Here's what each field represents:
Modalities: Any additional modalities other than spikes and frames.
Modality Type: The name of the modality type. (for example behavior)
Variables: The name of the modality.
Data: The data of the modality in shape (n_samples, n_features).
dt: The time resolution of the modality, used to index n_samples.
Predict: Whether to predict this modality or not. If you set predict to false, then it will not be used as an input in the model, but rather to be predicted as an output.
Objective: Choose between regression or classification. If classification is chosen, the data will be split into classes according to dt.
To finetune the model on one of the behavioral variables (speed, phi, thi), you can run the following code:
python neuroformer_train.py --dataset lateral \
--finetune \
--resume "weights_path" \
--loss_brop speed phi th \
--config ./configs/Visnav/lateral/mconf_predict_all.yaml
--loss_bprop
tells the optimizer which losses to backpropagate.
--config
Here only difference between the two is adding Modalities.Behavior.Variables.(Data, dt, Predict, Objective) to the config file.
To generate new spikes:
python neuroformer_inference.py --dataset lateral \
--ckpt_path "model_directory" \
--predict_modes speed phi th
The neuroformer.utils.decode_modality()
function can be used to generate predictions for any of the behavioral variables. See neuroformer_inference.py
for an example.
# block_type = behavior, modality = speed
preds = decode_modality(model, dataset,
modality='speed',
block_type='behavior',
objective=config.modalities.behavior.speed.objective)
# 'regression' or 'classification'
Note that if you want to generate predictions for a variable that was not used in the pretraining, you will need to add it to the config file (and preferably finetune on it first).
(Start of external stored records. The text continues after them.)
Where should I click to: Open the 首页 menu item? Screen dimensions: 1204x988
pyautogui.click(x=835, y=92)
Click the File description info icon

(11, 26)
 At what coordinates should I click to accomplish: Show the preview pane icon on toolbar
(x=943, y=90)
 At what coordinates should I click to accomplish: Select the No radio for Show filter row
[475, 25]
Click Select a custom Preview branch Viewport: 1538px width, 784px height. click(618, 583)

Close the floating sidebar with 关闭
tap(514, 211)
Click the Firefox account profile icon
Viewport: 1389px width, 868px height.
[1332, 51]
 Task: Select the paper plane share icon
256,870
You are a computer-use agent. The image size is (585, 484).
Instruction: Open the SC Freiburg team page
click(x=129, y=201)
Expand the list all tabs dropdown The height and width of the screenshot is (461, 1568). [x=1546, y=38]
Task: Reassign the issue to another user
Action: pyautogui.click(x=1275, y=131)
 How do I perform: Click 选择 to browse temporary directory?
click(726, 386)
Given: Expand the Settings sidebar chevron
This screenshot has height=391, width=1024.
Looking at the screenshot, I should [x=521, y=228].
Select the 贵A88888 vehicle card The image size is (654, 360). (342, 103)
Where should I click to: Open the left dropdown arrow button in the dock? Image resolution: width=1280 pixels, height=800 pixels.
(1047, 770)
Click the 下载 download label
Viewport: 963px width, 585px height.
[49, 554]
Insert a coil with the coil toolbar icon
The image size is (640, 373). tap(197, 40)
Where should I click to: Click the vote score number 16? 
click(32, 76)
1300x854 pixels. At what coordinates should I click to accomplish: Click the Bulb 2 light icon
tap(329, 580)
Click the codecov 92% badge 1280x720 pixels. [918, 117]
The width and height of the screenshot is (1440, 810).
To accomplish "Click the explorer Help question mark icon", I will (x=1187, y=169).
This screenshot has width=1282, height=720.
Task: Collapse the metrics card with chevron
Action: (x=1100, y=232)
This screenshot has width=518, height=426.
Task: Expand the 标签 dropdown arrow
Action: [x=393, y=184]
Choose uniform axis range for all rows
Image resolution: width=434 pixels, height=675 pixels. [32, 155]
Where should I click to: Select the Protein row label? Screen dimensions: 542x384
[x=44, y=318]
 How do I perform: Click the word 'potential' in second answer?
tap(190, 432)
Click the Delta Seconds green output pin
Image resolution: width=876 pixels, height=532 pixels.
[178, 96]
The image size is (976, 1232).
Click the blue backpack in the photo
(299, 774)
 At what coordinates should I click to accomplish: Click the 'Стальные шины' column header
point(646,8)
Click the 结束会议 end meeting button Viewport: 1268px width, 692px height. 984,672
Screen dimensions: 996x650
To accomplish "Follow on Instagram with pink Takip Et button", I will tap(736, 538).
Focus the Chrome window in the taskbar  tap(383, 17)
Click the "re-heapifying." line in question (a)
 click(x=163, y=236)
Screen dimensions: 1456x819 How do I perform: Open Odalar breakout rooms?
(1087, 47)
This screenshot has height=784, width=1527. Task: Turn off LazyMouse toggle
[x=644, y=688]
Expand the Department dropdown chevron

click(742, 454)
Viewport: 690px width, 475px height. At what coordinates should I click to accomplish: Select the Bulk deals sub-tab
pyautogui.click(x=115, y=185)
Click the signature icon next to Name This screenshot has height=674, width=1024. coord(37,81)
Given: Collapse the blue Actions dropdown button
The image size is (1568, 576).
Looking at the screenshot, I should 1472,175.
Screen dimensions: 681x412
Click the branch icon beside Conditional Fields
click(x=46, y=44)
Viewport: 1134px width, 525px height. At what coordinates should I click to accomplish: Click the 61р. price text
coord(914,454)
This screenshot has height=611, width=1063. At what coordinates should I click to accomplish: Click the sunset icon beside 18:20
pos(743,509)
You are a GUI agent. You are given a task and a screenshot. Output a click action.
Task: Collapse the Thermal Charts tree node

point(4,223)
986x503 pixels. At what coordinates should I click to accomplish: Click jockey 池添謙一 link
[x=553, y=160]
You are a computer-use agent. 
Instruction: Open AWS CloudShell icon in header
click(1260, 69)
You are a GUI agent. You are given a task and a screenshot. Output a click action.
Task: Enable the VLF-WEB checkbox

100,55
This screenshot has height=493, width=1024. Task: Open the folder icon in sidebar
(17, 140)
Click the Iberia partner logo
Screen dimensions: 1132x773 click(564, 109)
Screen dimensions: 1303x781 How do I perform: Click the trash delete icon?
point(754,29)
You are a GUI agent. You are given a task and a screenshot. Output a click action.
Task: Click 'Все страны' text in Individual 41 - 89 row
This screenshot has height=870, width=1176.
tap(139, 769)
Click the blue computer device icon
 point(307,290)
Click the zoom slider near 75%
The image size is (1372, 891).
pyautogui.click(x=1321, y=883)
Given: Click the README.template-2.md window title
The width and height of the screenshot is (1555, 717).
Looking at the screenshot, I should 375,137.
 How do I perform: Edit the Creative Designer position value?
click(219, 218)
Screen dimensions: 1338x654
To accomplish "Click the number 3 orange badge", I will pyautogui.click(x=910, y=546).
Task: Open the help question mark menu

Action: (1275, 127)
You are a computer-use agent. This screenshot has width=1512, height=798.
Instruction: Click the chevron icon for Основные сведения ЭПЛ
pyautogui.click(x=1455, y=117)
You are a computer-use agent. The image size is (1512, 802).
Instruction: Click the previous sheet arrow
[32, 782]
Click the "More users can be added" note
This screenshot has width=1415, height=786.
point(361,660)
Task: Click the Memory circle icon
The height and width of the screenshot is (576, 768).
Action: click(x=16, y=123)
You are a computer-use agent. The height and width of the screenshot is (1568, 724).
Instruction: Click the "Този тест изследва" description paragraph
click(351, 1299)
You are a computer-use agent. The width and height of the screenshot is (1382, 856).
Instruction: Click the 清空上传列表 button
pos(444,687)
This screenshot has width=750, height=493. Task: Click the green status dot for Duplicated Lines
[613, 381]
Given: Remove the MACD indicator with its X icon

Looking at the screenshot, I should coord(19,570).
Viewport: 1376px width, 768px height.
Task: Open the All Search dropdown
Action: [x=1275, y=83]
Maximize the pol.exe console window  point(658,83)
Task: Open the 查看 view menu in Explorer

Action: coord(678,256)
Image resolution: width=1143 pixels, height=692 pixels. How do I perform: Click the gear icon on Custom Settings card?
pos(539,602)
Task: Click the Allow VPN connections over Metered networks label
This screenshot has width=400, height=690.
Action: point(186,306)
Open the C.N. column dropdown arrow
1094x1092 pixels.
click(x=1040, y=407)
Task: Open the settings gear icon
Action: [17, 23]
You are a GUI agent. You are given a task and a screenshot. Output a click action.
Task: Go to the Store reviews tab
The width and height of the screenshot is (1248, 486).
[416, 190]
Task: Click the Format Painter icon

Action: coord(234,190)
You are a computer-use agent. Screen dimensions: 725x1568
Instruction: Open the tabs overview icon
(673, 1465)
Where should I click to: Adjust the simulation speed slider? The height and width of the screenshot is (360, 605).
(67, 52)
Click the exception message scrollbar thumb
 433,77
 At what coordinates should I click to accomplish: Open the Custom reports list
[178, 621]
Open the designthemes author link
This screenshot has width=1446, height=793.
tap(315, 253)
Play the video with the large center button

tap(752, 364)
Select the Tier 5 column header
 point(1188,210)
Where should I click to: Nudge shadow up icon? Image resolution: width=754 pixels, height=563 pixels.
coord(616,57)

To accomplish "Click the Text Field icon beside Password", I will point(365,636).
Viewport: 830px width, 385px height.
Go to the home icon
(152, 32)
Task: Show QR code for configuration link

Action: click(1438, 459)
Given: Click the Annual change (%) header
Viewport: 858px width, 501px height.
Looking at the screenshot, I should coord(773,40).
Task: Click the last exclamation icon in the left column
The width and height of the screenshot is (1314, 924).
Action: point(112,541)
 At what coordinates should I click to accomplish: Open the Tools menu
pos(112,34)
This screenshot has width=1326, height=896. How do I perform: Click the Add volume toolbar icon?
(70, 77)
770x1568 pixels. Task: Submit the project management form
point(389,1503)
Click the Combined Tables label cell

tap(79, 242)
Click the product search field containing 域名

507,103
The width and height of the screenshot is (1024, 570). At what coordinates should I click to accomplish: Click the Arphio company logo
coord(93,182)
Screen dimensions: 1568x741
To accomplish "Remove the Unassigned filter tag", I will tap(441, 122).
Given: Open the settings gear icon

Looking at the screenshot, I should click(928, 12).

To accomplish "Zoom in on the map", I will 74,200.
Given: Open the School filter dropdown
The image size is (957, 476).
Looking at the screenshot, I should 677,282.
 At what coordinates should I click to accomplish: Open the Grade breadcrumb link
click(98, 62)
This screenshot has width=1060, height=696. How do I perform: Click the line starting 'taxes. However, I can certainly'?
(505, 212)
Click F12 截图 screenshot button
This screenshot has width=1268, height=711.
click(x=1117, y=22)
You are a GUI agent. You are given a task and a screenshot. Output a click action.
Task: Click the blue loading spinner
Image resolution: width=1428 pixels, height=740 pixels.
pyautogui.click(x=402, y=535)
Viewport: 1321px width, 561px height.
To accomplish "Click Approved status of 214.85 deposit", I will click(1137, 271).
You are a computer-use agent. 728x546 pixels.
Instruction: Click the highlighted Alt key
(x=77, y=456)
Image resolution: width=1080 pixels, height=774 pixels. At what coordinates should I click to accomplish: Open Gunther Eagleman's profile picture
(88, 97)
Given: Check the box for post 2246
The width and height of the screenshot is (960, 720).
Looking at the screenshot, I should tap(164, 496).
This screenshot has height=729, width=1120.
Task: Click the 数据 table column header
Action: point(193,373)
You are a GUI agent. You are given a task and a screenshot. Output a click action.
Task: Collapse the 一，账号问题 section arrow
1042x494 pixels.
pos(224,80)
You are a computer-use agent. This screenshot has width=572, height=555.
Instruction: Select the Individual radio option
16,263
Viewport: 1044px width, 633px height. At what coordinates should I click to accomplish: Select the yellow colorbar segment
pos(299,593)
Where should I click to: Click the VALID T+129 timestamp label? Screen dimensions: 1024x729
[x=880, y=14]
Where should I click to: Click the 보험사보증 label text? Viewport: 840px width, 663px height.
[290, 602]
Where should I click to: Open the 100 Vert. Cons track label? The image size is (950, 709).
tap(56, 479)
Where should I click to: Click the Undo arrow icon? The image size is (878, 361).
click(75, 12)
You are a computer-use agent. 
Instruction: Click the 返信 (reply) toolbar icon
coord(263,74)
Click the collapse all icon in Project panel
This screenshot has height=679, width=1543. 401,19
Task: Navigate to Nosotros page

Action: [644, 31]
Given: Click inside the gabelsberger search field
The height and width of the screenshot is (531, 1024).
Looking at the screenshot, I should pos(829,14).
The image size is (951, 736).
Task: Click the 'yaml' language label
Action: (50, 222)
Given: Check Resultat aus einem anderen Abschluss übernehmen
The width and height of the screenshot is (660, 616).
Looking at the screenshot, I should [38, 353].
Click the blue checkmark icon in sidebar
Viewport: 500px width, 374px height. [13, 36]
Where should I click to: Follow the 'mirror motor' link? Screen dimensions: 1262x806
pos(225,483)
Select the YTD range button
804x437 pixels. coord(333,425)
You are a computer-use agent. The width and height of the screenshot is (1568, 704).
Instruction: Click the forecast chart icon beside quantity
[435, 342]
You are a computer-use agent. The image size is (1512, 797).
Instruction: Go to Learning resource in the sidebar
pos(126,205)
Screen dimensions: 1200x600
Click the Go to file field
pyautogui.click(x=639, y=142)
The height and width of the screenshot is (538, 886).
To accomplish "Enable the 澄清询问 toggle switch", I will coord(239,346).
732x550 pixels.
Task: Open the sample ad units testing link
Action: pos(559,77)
@misc{antoniades2023neuroformer,
title={Neuroformer: Multimodal and Multitask Generative Pretraining for Brain Data},
author={Antonis Antoniades and Yiyi Yu and Joseph Canzano and William Wang and Spencer LaVere Smith},
year={2023},
eprint={2311.00136},
archivePrefix={arXiv},
primaryClass={q-bio.NC}
}
@article{YU20222810,
title = {Selective representations of texture and motion in mouse higher visual areas},
author = {Yiyi Yu and Jeffrey N. Stirman and Christopher R. Dorsett and Spencer L. Smith},
journal = {Current Biology},
volume = {32},
number = {13},
pages = {2810-2820.e5},
year = {2022},
doi = {https://doi.org/10.1016/j.cub.2022.04.091},
url = {https://www.sciencedirect.com/science/article/pii/S0960982222007308},
issn = {0960-9822},
keywords = {mouse higher visual areas, visual texture, visual motion, form-motion segregation, visual neuron model, calcium imaging, Gabor filter model, naturalistic video, visual edge density, mutual information}
}
Visnav data is part of ongoing work and will be released upon release of the corresponding work.